Selected passage START
Accessibility to Medicine or Intellectual Property Protection? Do we have to choose?

Recently, India granted Pfizer a patent for its anti-pneumonia drug, Prevenar 13. Most importantly and controversially, this patent will bar companies from producing generic versions.

Some activists, like Doctors without Borders, are dismayed by this decision. They argue it will threaten accessibility to inexpensive drugs within India and globally.  Currently, India is a large exporter of generic drugs and pneumonia continues to be a large killer in India. According to The Economic Times, India has the highest number of pneumonia-related child deaths, globally. However, supporters of the decision believe these worries are exaggerated. They argue that India has a free vaccination program so competition and accessibility issues will not be engaged.
Selected passage END
Exercise data START
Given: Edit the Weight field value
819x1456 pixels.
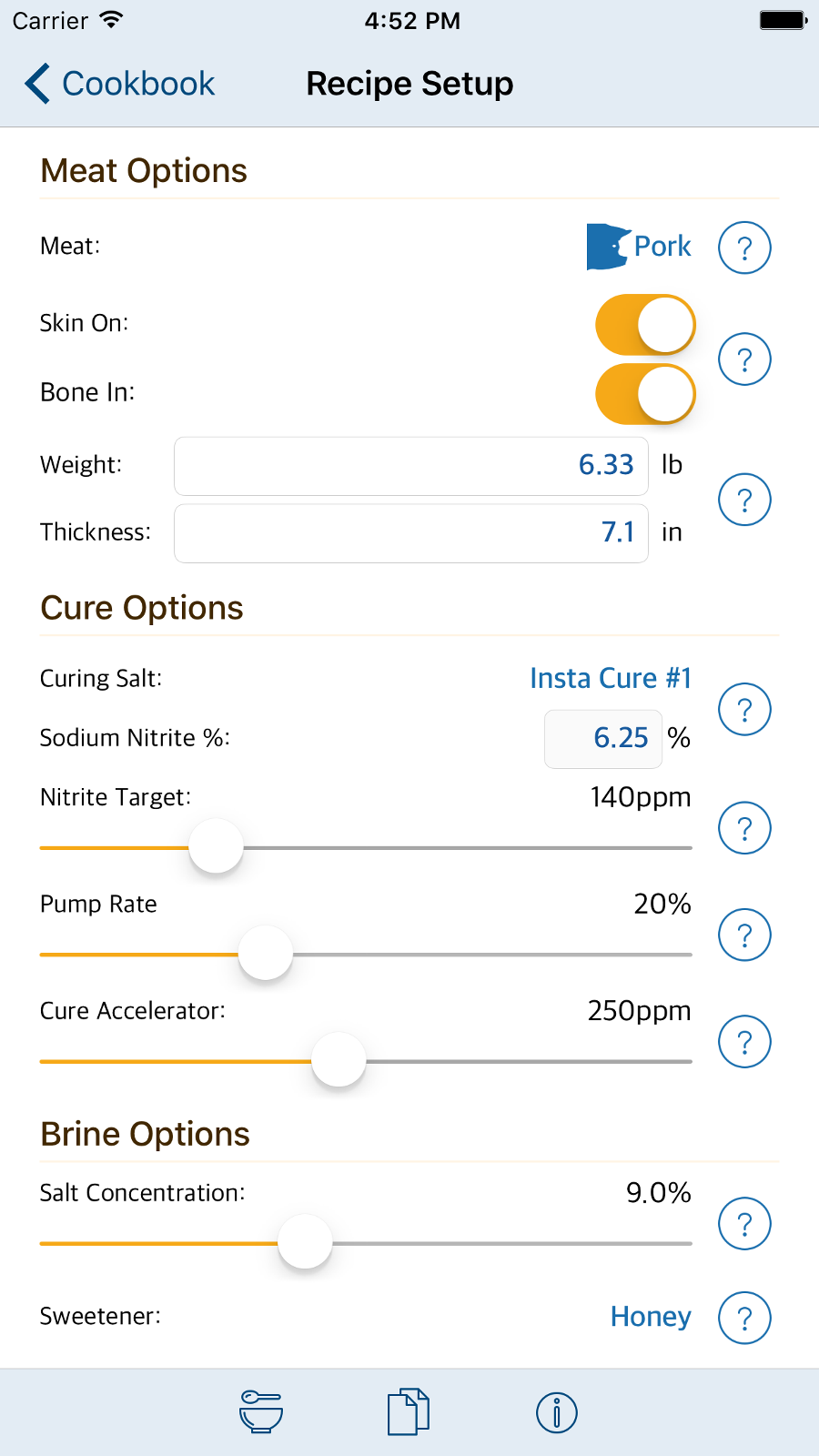Looking at the screenshot, I should coord(411,466).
Exercise data END
**Work to complete:**
**a)** In the passage on India's patent for Pfizer's Prevenar 13, what do supporters of the decision say India has that will keep competition and accessibility issues from arising?
**b)** Do the following statements agree with the passage on India's patent for Pfizer's Prevenar 13? (i) The patent will bar companies from producing generic versions of the drug. (ii) Doctors without Borders welcomed the decision. (iii) India is currently a large importer of generic drugs. For each statement, answer yes or no and quote the deciding words from the passage.
**c)** Continue the passage on India's patent for Pfizer's Prevenar 13 from the point where it stops.

**Results for each task:**
**a)** A free vaccination program.

**b)**
(i) Yes: "this patent will bar companies from producing generic versions."
(ii) No: "Some activists, like Doctors without Borders, are dismayed by this decision."
(iii) No: "Currently, India is a large exporter of generic drugs"

**c)**
Like many intellectual property decisions, this cases touches upon broader themes. One such theme is how to balance the right of an owner to profit from their creation and the public’s right to access necessary goods. Various state and non-state actors have attempted to balance these potentially competing ideals. For example, GlaxoSmithKline does not file patents in developing countries and the Marrakesh Treaty exempts Braille books from copyright. The World Trade Organization permits exceptions to trade policy that ensure accessibility to health-related products. The Doha Declaration allows compulsory licensing where a non-owner is legally permitted to manufacture a patented drug.

With this in mind, where will this decision fit in?